When you SELECT a column FROM a table, the column value(s) are made available to functions, either per row, or as aggregates. Function results can be passed consecutively into enclosing functions.
In this case you would simply
SELECT ST_AsText(ST_Segmentize(geom::GEOGRAPHY, 50)) AS geom
FROM public.segments
;
Note that I use a cast (::) to GEOGRAPHY; since you intent to use meter as distance threshold, you either need your geometries projected in a suitable CRS (with meter as unit), or the GEOGRAPHY type, which implicitly uses meter as unit; this only works on geographic reference systems, and the cast assumes EPSG:4326 (WGS84) as the default.
However:
ST_Segmentize only inserts vertices to ensure no two vertices are further apart than the given threshold (the definition of a segment is a geometry part between two vertices)!

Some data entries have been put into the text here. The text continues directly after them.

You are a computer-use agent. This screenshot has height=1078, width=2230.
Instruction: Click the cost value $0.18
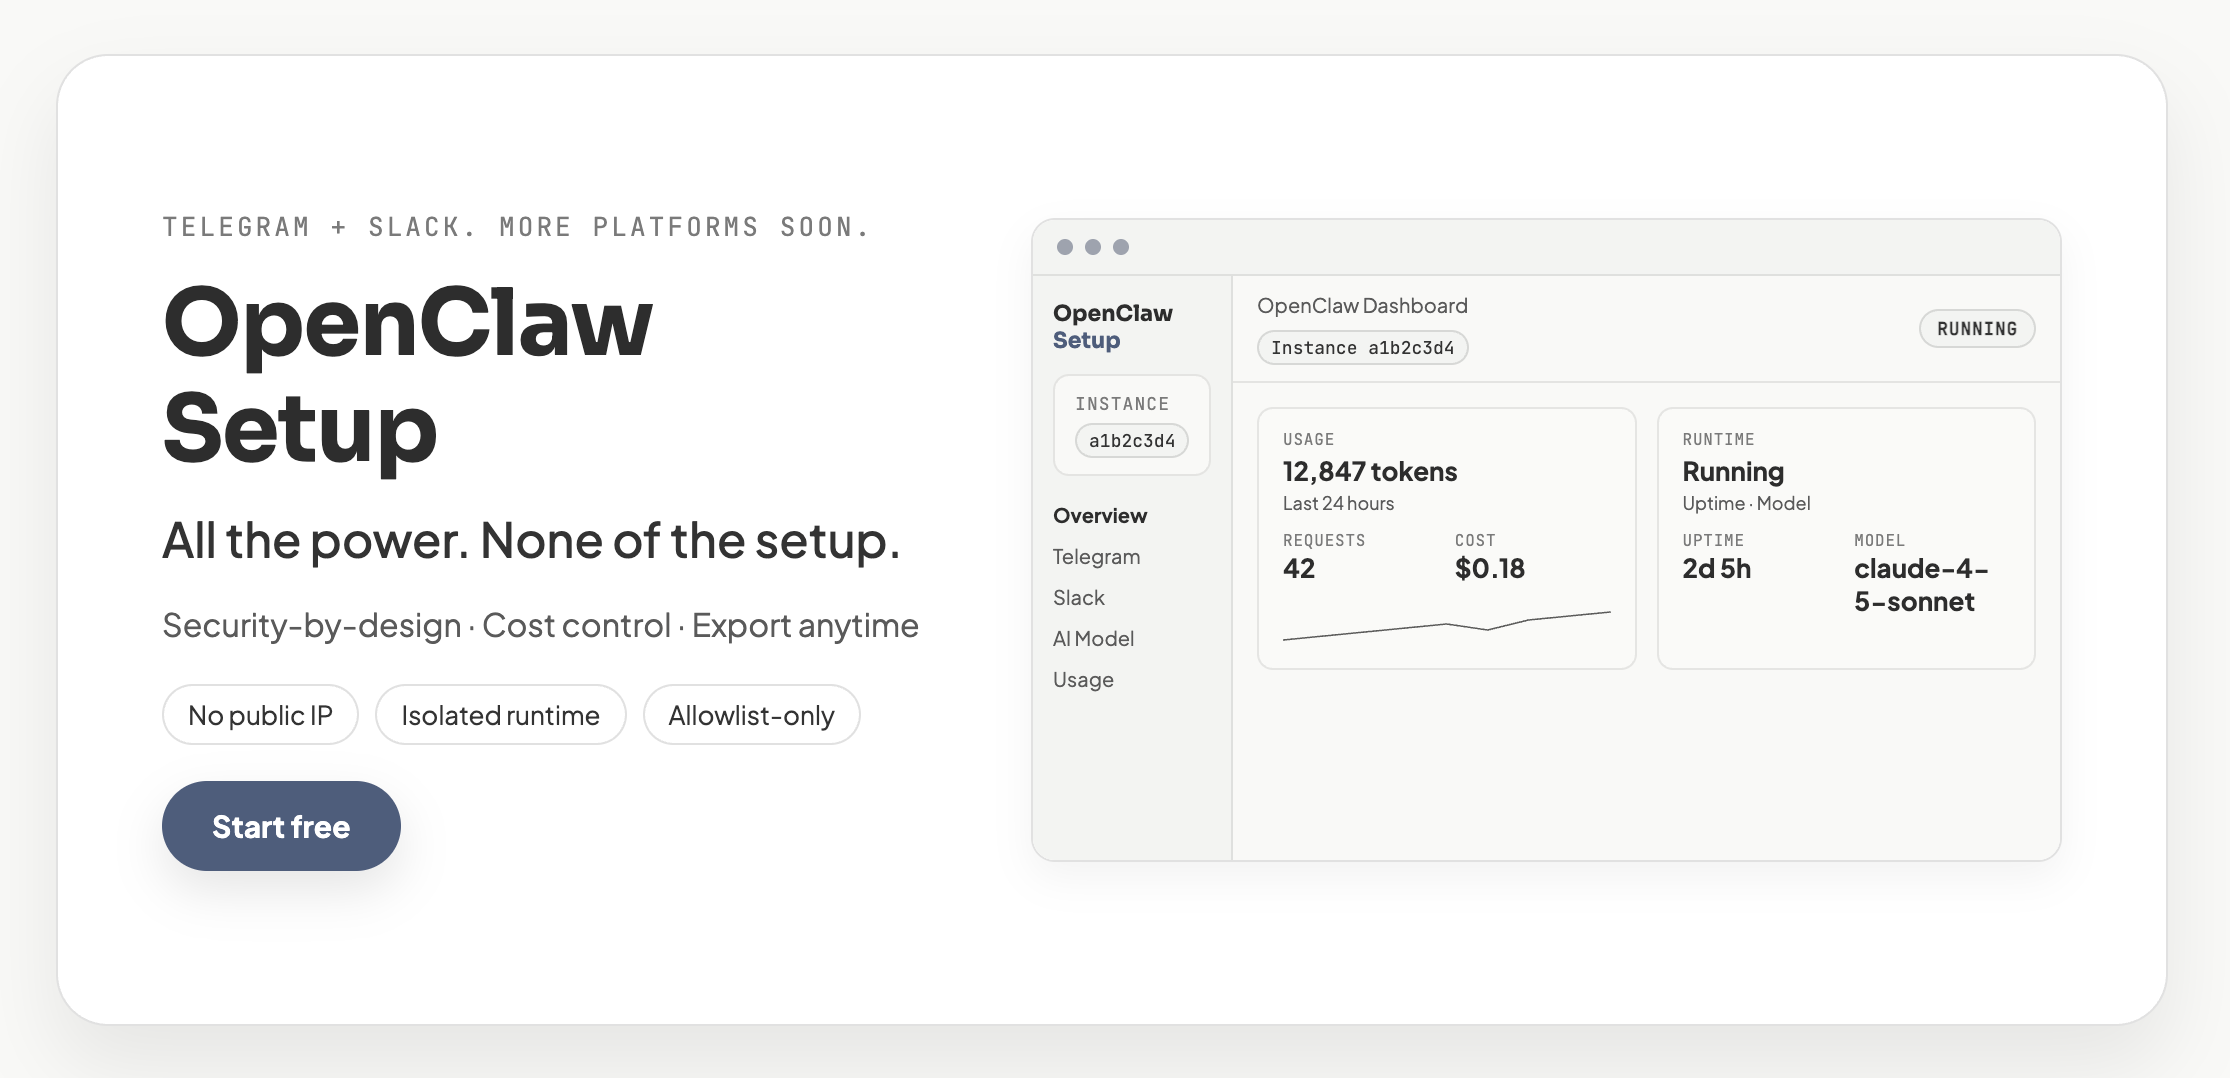point(1490,568)
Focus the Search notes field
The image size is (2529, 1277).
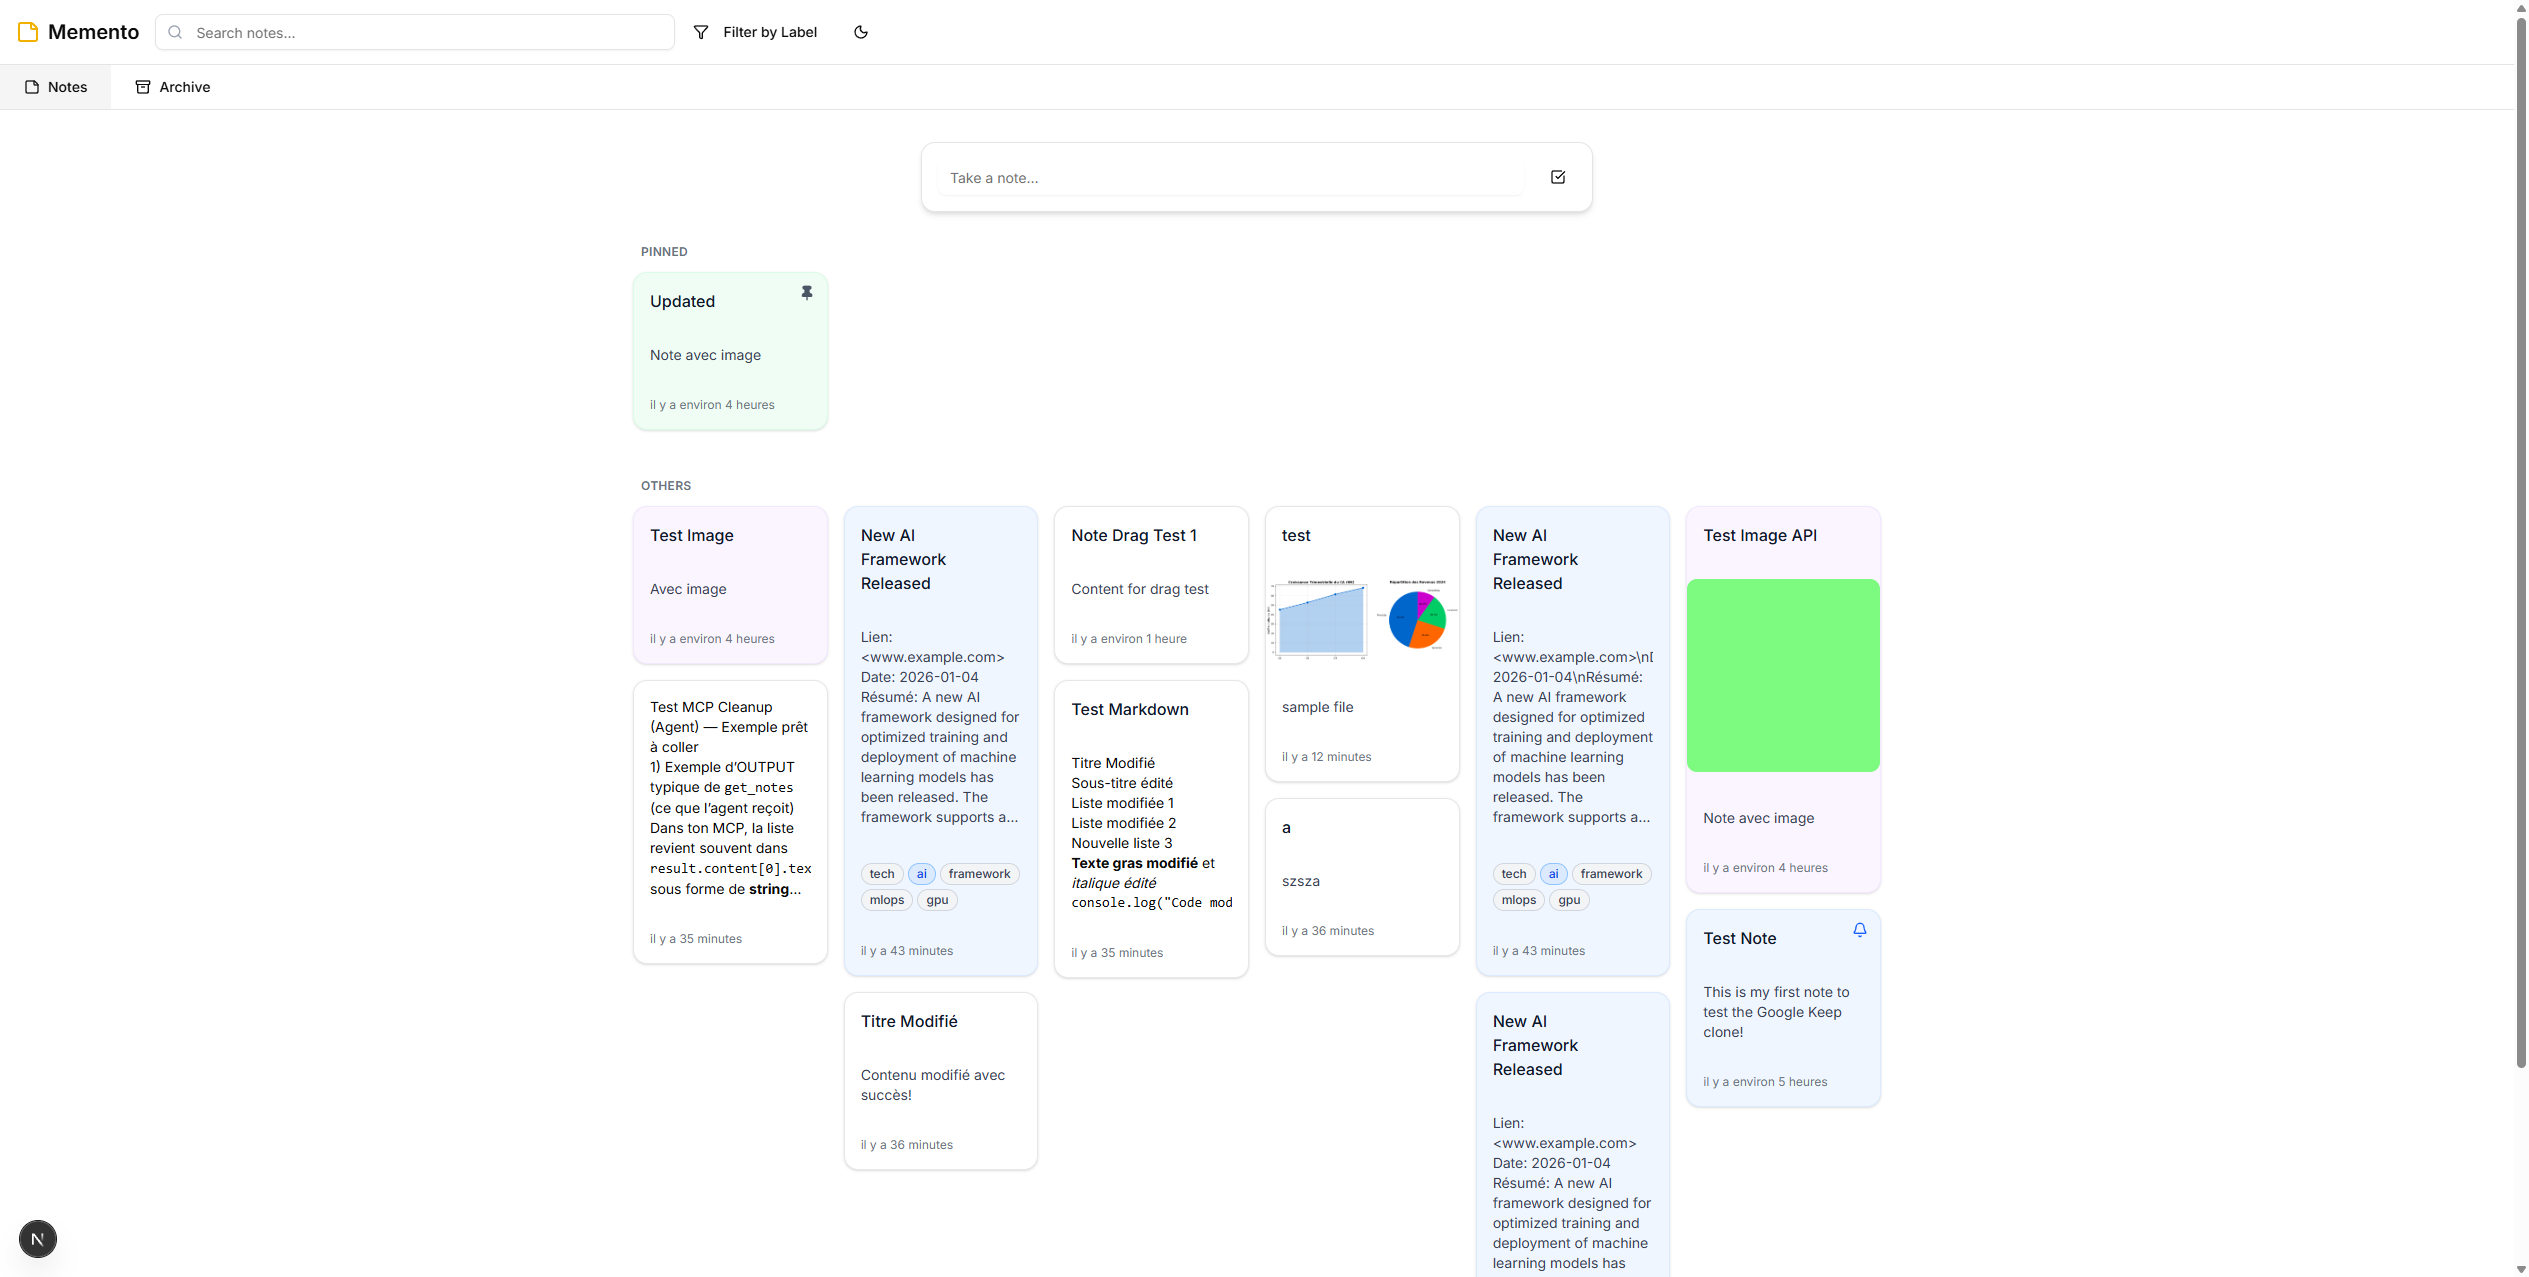[430, 32]
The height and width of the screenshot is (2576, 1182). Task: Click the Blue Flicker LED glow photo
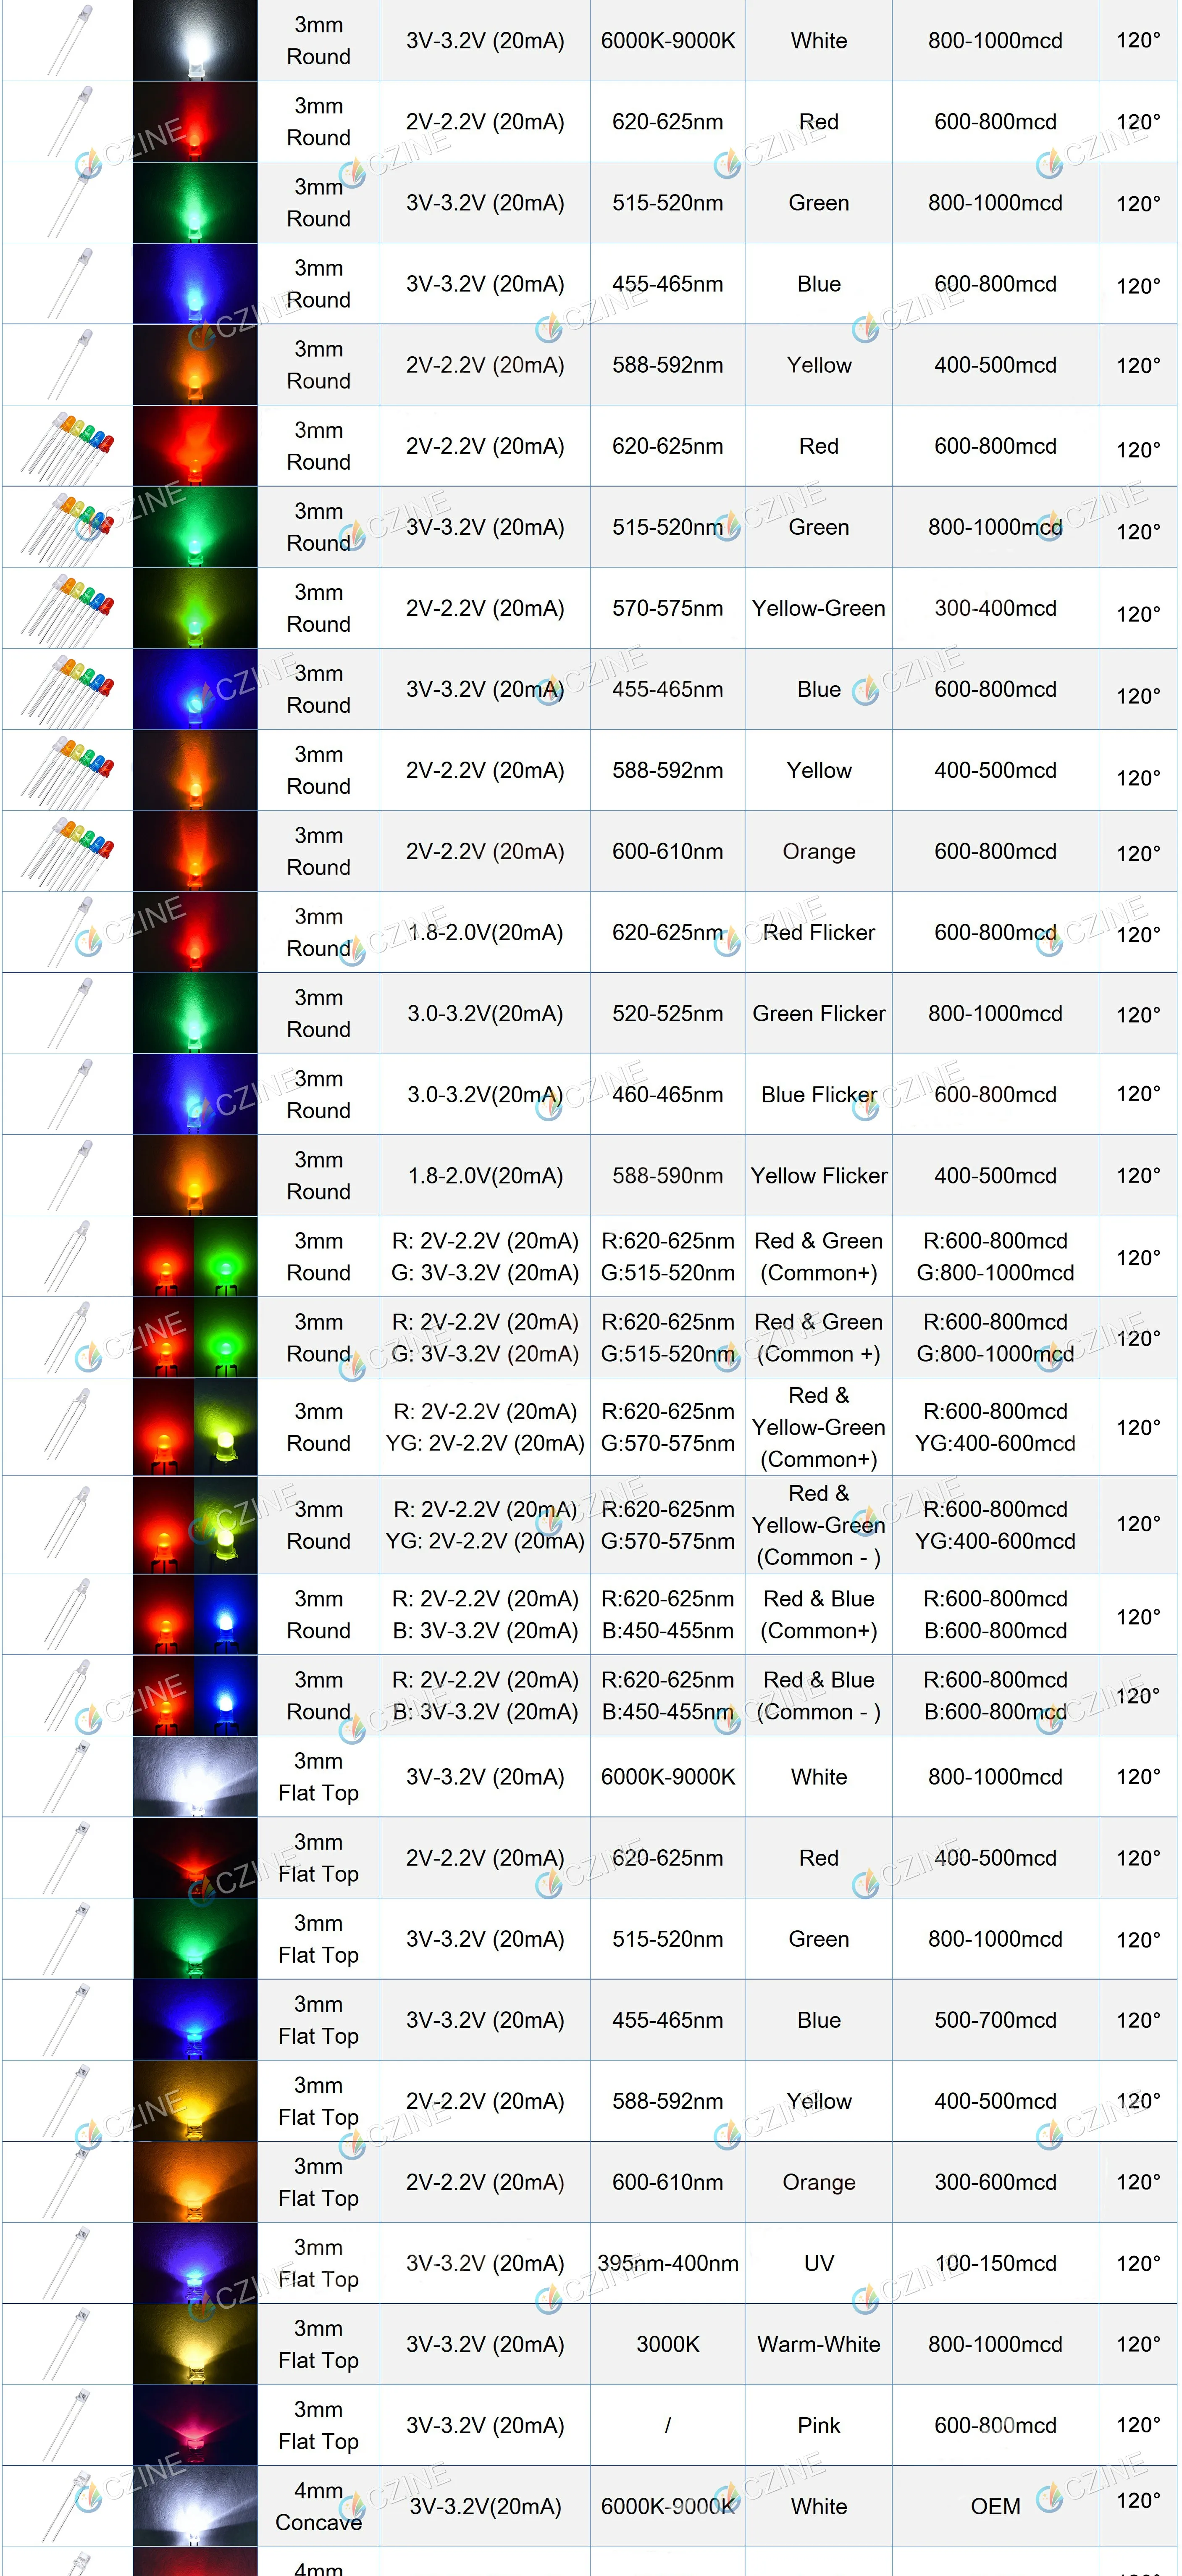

To obtain individual geometries representing parts of your 'segments' with a max. length, you'd need to get more involved; there is no simple command as of yet.
There are multiple possibilities, e.g.:
- create line 'segments' from the densified lines (following the usage of
ST_Segmentize above); you'd get 'segments' with arbitrary lines not longer than the threshold given to ST_Segmentize.
- create line 'segments' of fixed length, using
ST_LineSubstring; well defined line length, e.g. you could find a length that divides a line equally
For your case (initial two-vertice 'segments' will have segments with exactly 50m length, except the last one with up to 50m length), the first approach should work just fine:
WITH
densified AS (
SELECT <id>, -- ROW_NUMBER() OVER() AS id
ST_AsText(ST_Segmentize(geom, 50)) AS geom
FROM public.segments
)
SELECT id AS line_id,
path[1] AS segment_id,
geom
FROM (
SELECT d.id,
dmp.path,
ST_MakeLine(dmp.geom, LEAD(dmp.geom) OVER(PARTITION BY d.id ORDER BY dmp.path)) AS geom
FROM densified AS d,
LATERAL ST_DumpPoints(d.geom) AS dmp
) q
WHERE geom IS NOT NULL
;
Don't forget to replace <id> with the actual id column of your table, or use the commented out ROW_NUMBER
Note that I do not use a cast to GEOGRAPHY, since your mentioned CRS is a metric projection already.